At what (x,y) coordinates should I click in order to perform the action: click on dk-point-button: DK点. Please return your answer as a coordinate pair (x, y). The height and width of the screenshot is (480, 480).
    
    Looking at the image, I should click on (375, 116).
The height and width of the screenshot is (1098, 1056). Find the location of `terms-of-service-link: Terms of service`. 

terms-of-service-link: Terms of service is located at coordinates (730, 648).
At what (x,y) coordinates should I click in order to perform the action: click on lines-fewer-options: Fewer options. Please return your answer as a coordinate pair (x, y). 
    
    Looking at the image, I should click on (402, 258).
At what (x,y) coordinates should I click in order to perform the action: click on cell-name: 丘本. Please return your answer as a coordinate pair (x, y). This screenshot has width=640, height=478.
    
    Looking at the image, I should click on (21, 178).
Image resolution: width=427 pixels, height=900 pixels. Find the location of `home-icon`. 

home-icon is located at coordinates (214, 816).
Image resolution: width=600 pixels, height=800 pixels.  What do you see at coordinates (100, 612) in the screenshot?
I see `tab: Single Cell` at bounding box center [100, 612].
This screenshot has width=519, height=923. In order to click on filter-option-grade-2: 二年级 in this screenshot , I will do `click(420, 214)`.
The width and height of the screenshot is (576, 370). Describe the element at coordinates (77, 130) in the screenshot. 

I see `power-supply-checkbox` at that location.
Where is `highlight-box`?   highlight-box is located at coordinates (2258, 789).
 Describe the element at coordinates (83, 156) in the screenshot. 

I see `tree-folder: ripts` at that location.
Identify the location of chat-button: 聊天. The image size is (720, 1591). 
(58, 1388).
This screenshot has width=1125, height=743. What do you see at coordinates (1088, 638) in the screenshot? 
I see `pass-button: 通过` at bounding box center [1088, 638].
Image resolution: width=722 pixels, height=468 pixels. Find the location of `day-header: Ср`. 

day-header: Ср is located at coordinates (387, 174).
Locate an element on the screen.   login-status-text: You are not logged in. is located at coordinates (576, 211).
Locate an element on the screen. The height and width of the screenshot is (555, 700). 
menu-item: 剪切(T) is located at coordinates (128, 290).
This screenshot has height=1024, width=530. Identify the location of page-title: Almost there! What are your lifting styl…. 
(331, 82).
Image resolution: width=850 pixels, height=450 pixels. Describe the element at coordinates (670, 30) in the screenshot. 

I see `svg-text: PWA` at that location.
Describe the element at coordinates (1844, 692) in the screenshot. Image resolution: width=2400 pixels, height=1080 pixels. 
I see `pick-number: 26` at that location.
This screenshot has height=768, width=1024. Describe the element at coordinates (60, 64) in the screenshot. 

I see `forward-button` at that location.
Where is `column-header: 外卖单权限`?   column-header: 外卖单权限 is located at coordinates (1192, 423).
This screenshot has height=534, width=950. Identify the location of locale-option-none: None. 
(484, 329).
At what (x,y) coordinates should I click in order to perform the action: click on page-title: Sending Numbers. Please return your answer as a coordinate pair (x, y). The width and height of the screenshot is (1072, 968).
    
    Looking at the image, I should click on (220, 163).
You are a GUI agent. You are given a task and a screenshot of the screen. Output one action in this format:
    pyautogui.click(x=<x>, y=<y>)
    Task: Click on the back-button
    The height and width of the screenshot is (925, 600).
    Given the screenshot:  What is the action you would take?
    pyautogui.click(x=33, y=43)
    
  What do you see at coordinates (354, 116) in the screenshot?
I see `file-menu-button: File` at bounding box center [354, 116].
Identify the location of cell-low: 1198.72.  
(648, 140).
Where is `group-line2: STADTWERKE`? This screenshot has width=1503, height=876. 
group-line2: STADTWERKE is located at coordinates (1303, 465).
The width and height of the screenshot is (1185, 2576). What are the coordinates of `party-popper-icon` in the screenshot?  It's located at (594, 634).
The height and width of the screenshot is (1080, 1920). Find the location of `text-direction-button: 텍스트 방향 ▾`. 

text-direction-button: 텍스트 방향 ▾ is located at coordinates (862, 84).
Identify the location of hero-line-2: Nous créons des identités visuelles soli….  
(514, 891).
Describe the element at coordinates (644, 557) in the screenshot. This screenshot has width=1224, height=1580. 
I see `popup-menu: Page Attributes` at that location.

[WHAT TO PRODUCE]
Convert every line of the items above into a JSON list of strings, with one string per line and blank lines omitted.

[WORKED SOLUTION]
[
  "At what (x,y) coordinates should I click in order to perform the action: click on dk-point-button: DK点. Please return your answer as a coordinate pair (x, y). The height and width of the screenshot is (480, 480).",
  "    Looking at the image, I should click on (375, 116).",
  "The height and width of the screenshot is (1098, 1056). Find the location of `terms-of-service-link: Terms of service`. ",
  "terms-of-service-link: Terms of service is located at coordinates (730, 648).",
  "At what (x,y) coordinates should I click in order to perform the action: click on lines-fewer-options: Fewer options. Please return your answer as a coordinate pair (x, y). ",
  "    Looking at the image, I should click on (402, 258).",
  "At what (x,y) coordinates should I click in order to perform the action: click on cell-name: 丘本. Please return your answer as a coordinate pair (x, y). This screenshot has width=640, height=478.",
  "    Looking at the image, I should click on (21, 178).",
  "Image resolution: width=427 pixels, height=900 pixels. Find the location of `home-icon`. ",
  "home-icon is located at coordinates (214, 816).",
  "Image resolution: width=600 pixels, height=800 pixels.  What do you see at coordinates (100, 612) in the screenshot?",
  "I see `tab: Single Cell` at bounding box center [100, 612].",
  "This screenshot has width=519, height=923. In order to click on filter-option-grade-2: 二年级 in this screenshot , I will do `click(420, 214)`.",
  "The width and height of the screenshot is (576, 370). Describe the element at coordinates (77, 130) in the screenshot. ",
  "I see `power-supply-checkbox` at that location.",
  "Where is `highlight-box`?   highlight-box is located at coordinates (2258, 789).",
  " Describe the element at coordinates (83, 156) in the screenshot. ",
  "I see `tree-folder: ripts` at that location.",
  "Identify the location of chat-button: 聊天. The image size is (720, 1591). ",
  "(58, 1388).",
  "This screenshot has width=1125, height=743. What do you see at coordinates (1088, 638) in the screenshot? ",
  "I see `pass-button: 通过` at bounding box center [1088, 638].",
  "Image resolution: width=722 pixels, height=468 pixels. Find the location of `day-header: Ср`. ",
  "day-header: Ср is located at coordinates (387, 174).",
  "Locate an element on the screen.   login-status-text: You are not logged in. is located at coordinates (576, 211).",
  "Locate an element on the screen. The height and width of the screenshot is (555, 700). ",
  "menu-item: 剪切(T) is located at coordinates (128, 290).",
  "This screenshot has height=1024, width=530. Identify the location of page-title: Almost there! What are your lifting styl…. ",
  "(331, 82).",
  "Image resolution: width=850 pixels, height=450 pixels. Describe the element at coordinates (670, 30) in the screenshot. ",
  "I see `svg-text: PWA` at that location.",
  "Describe the element at coordinates (1844, 692) in the screenshot. Image resolution: width=2400 pixels, height=1080 pixels. ",
  "I see `pick-number: 26` at that location.",
  "This screenshot has height=768, width=1024. Describe the element at coordinates (60, 64) in the screenshot. ",
  "I see `forward-button` at that location.",
  "Where is `column-header: 外卖单权限`?   column-header: 外卖单权限 is located at coordinates (1192, 423).",
  "This screenshot has height=534, width=950. Identify the location of locale-option-none: None. ",
  "(484, 329).",
  "At what (x,y) coordinates should I click in order to perform the action: click on page-title: Sending Numbers. Please return your answer as a coordinate pair (x, y). The width and height of the screenshot is (1072, 968).",
  "    Looking at the image, I should click on (220, 163).",
  "You are a GUI agent. You are given a task and a screenshot of the screen. Output one action in this format:",
  "    pyautogui.click(x=<x>, y=<y>)",
  "    Task: Click on the back-button",
  "    The height and width of the screenshot is (925, 600).",
  "    Given the screenshot:  What is the action you would take?",
  "    pyautogui.click(x=33, y=43)",
  "  What do you see at coordinates (354, 116) in the screenshot?",
  "I see `file-menu-button: File` at bounding box center [354, 116].",
  "Identify the location of cell-low: 1198.72.  ",
  "(648, 140).",
  "Where is `group-line2: STADTWERKE`? This screenshot has width=1503, height=876. ",
  "group-line2: STADTWERKE is located at coordinates (1303, 465).",
  "The width and height of the screenshot is (1185, 2576). What are the coordinates of `party-popper-icon` in the screenshot?  It's located at (594, 634).",
  "The height and width of the screenshot is (1080, 1920). Find the location of `text-direction-button: 텍스트 방향 ▾`. ",
  "text-direction-button: 텍스트 방향 ▾ is located at coordinates (862, 84).",
  "Identify the location of hero-line-2: Nous créons des identités visuelles soli….  ",
  "(514, 891).",
  "Describe the element at coordinates (644, 557) in the screenshot. This screenshot has width=1224, height=1580. ",
  "I see `popup-menu: Page Attributes` at that location."
]